Peace Whispers

Summary:A post Endgame companion piece to Chakotay’s POV story, “The World Sighed”. This is written from Kathryn’s POV.

(They do not need to be read in any particular order. )

Fic 101 prompt: 36 Blink.

Rated PG 13

Disclaimer: CBS/Paramount owns everything. No infringement intended.


Kathryn waved goodbye to her mother and watched as the ground vehicle turned onto the main road and disappeared into the distance. With a heavy sigh, she made her way down the path at the side of the house towards the back yard and kicking a pine cone a couple of times across the lawn, she meandered through the lush grass towards her tree.

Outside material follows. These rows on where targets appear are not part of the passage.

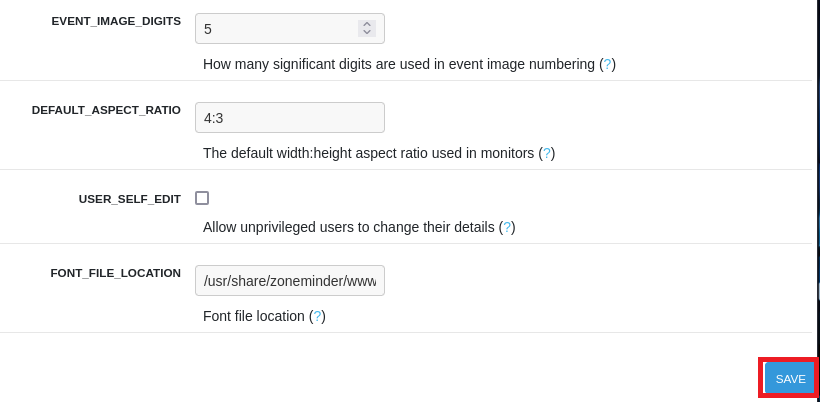Viewport: 820px width, 402px height.
Task: Decrease EVENT_IMAGE_DIGITS with the down arrow
Action: 367,33
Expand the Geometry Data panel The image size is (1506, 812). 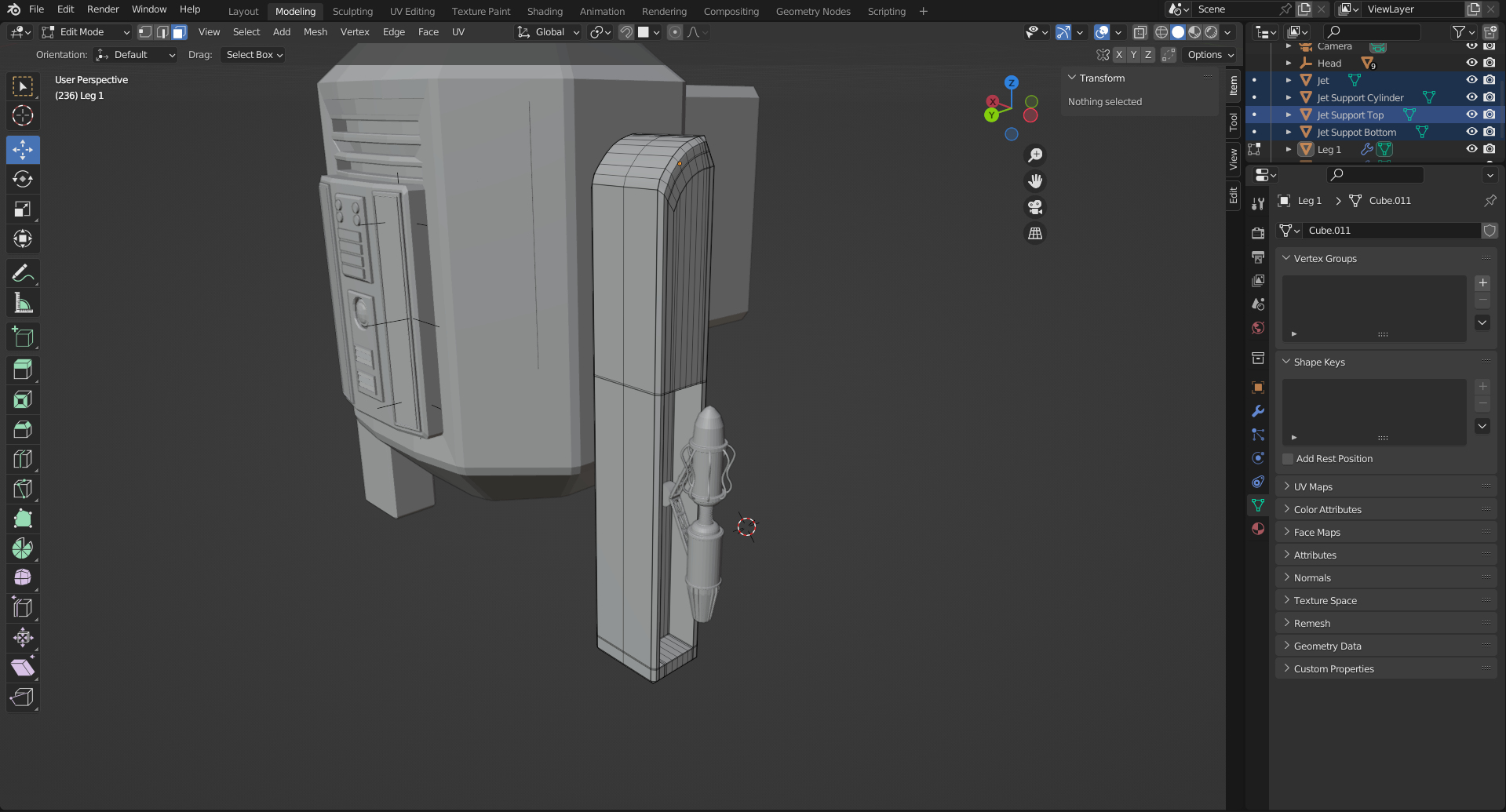coord(1327,646)
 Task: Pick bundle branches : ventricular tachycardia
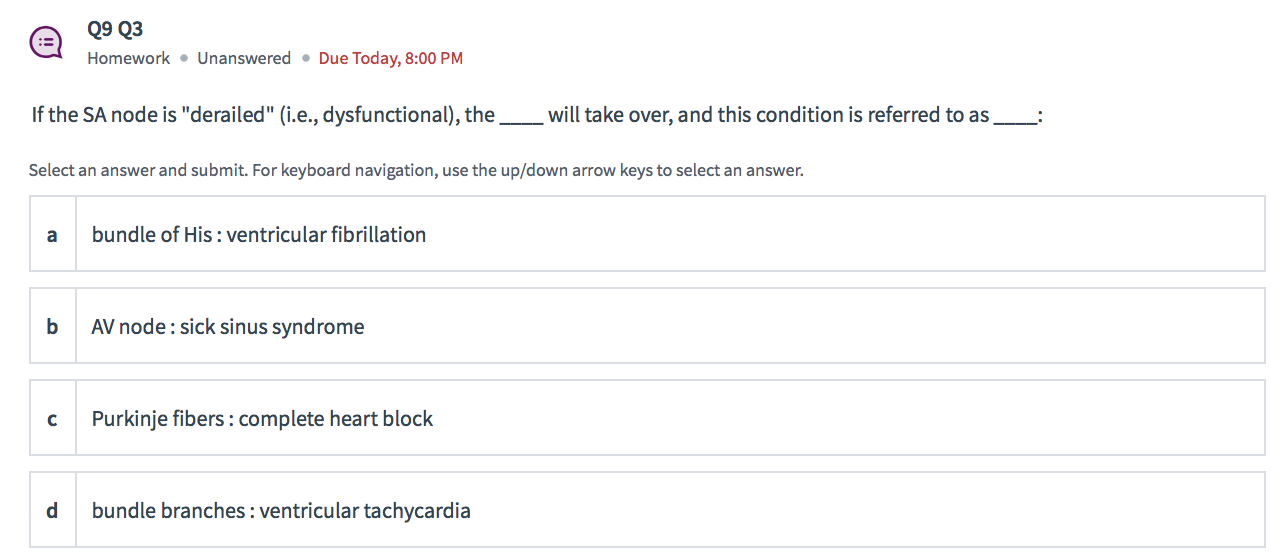pyautogui.click(x=281, y=511)
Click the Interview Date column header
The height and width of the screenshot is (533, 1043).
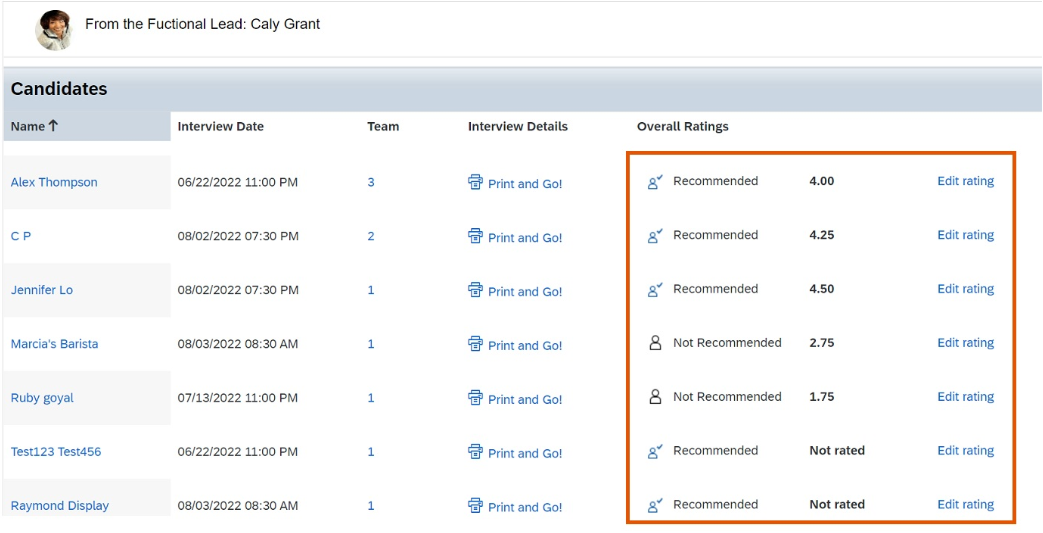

Kathryn stood and looked at her faithful friend and with her fingers dragging over the rough bark she did a lap around the base before she leant back against the trunk and whispered. “Hello, old friend. Have you got any sage advice for me today? I could use some.”

There was no answer.

Thank goodness, Kathryn thought, and huffed out a laugh. She was having a few doubts about her sanity these days and a talking tree would be just about the final straw. Turning to face the tree she placed her hands on the thick trunk and looked up into the branches. They swayed gently in the breeze, the leaves bustling together in a merry dance as the sun strobed through the gaps making her blink rapidly.

On a whim, she hoisted herself up onto the lowest branch and settled herself in the crook of that sturdy limb. From where she sat she could see out over the cornfields and pastures that surrounded her Indiana home.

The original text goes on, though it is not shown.